Expected outcomes: As an outcome of completing this course, it is expected that students will

  1. Understand the various elements that comprise a cyber attack.
  2. Learn the fundamental principles of cybersecurity and penetration testing and their legal and ethical implications.
  3. Learn fundamental elements of operating systems and networking protocols relevant to security.
  4. Be familiar with the implementation of various cyber attacks.
  5. Be able to defend against cyber attacks.

Tentative schedule:

Lecture 1: Course logistics and objectives. Diagnostic exam.
Lecture 2: Law and ethics. Fundamental principles of cybersecurity.
Lecture 3: Introduction to laboratory set-up.
Lecture 4: Social engineering & psychology-based attacks.
Lecture 5: Social engineering software tools.

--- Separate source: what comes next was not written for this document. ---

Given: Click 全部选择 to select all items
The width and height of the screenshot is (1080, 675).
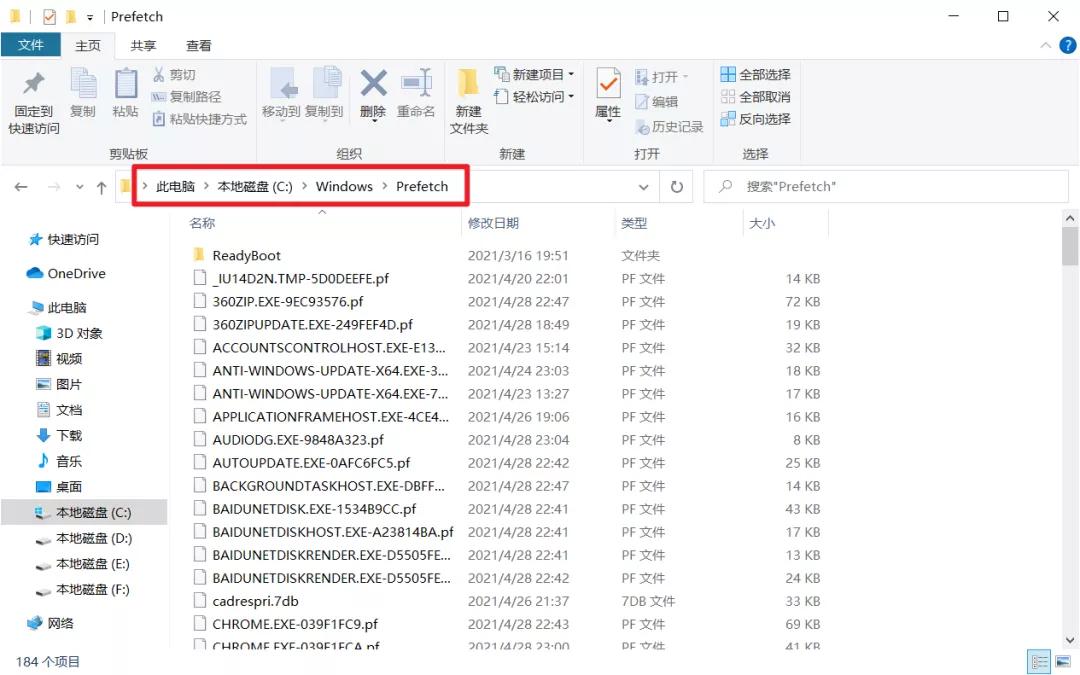Looking at the screenshot, I should pyautogui.click(x=755, y=74).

Google hacking.
Lecture 6: Application layer networking: HTTP, SMTP, FTP, DNS.
Lecture 7: Transport, network, and link layers networking: TCP/IP, NAT, ARP.
Lecture 8: Introduction to bash programming and networking tools (netcat, socket programming)
Lecture 9: Information gathering networking tools: wireshark, nslookup, and nmap.
Lecture 10: Network attack lab.
Lecture 11: Linux file system and access control.
Lecture 12: Linux access control lab.
Lecture 13: Password cracking lab.
Lecture 14: Mid-term exam.
Lecture 15: Introduction to SQL.
Lecture 16: SQL injection lab.
Lecture 17: Introduction to exploits.
Lecture 18: Metasploit lab.
Lecture 19: Shellcoding.
Lecture 20: Shellcoding lab.
Lecture 21: Defenses: intrusion detection, firewalls, logs.
Lecture 22: Intrusion detection lab (snort).
Lecture 23: Introduction to Wi-Fi security.
Lecture 24: WEP and WPA cracking.
Lecture 25: WPA cracking lab.
Lecture 26-28: Project presentations.